— Декарт интересует тебя больше, чем я? — спросила она тягучим голосом и пристально посмотрела на меня своими хрустальными глазищами.
Я поперхнулся и стал лихорадочно придумывать подходящее оправдание.
— Мой интерес был вызван связью между утверждением «Я мыслю — следовательно, я существую» и доказательством бытия Божия, — сказал я с глубокомысленным видом.
— Ты считаешь себя умным, — протянула она, — но если бы у тебя была хоть капля разума, ты бы уже давно понял, что бытие первично, а мышление вторично. «Ты существуешь и только поэтому мыслишь». Что же касается Бога, то это вообще совсем другой вопрос.
Она говорила очень тихо, и мне приходилось напрягаться, чтобы ее расслышать. От обиды я чуть не заплакал. Эта чертова флегматичка безо всякого труда поставила мне детский мат в три хода. Если б я только мог, то с удовольствием бросился бы сейчас от стыда под колеса автобуса. Однако она еще не закончила.
— Слушай, — пропела она своим музыкальным голосом, прозвучавшим как глиссандо, — а может, вместо того чтобы ебать мне мозги, ты трахнешь меня по-настоящему?
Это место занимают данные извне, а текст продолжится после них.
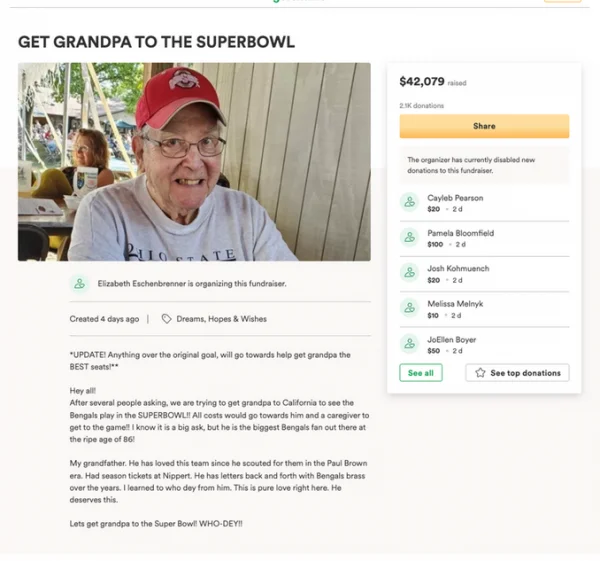Image resolution: width=600 pixels, height=561 pixels.
Task: Click the donor icon beside Josh Kohmuench
Action: 408,272
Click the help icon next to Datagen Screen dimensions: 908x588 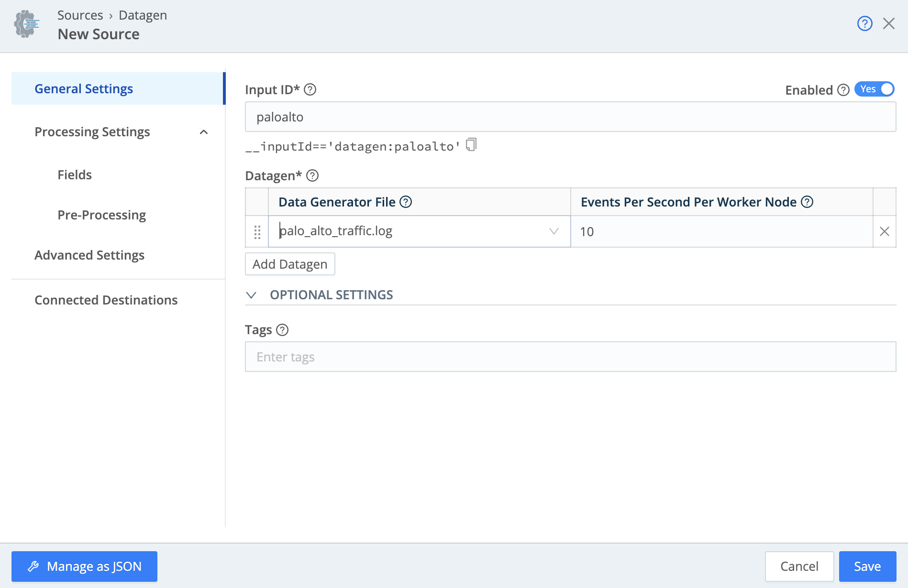(x=312, y=176)
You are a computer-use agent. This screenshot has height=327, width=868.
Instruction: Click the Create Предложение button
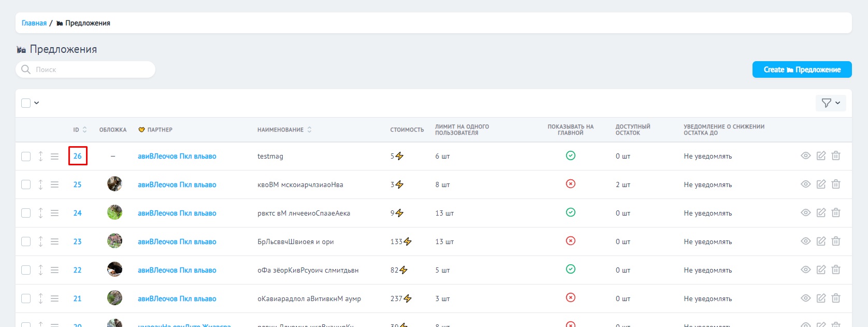click(802, 69)
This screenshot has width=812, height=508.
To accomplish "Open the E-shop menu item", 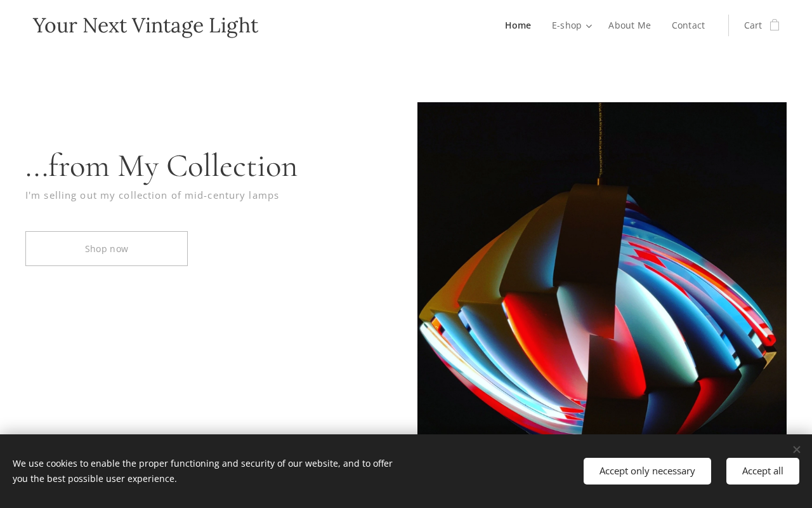I will (566, 25).
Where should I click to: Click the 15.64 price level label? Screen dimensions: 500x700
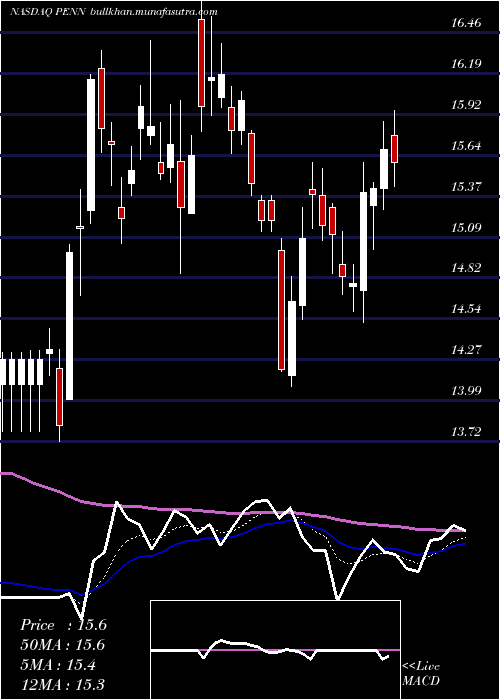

От изумления я чуть не задохнулся, и на какое-то мгновение мне показалось, что я сейчас умру. Я попытался что-то сказать, слабо пошевелил губами, но мой язык словно прирос к нёбу. У меня было такое ощущение, будто она выщипала у меня все перья. Но Лола решила окончательно растоптать последние остатки моей мужской гордости.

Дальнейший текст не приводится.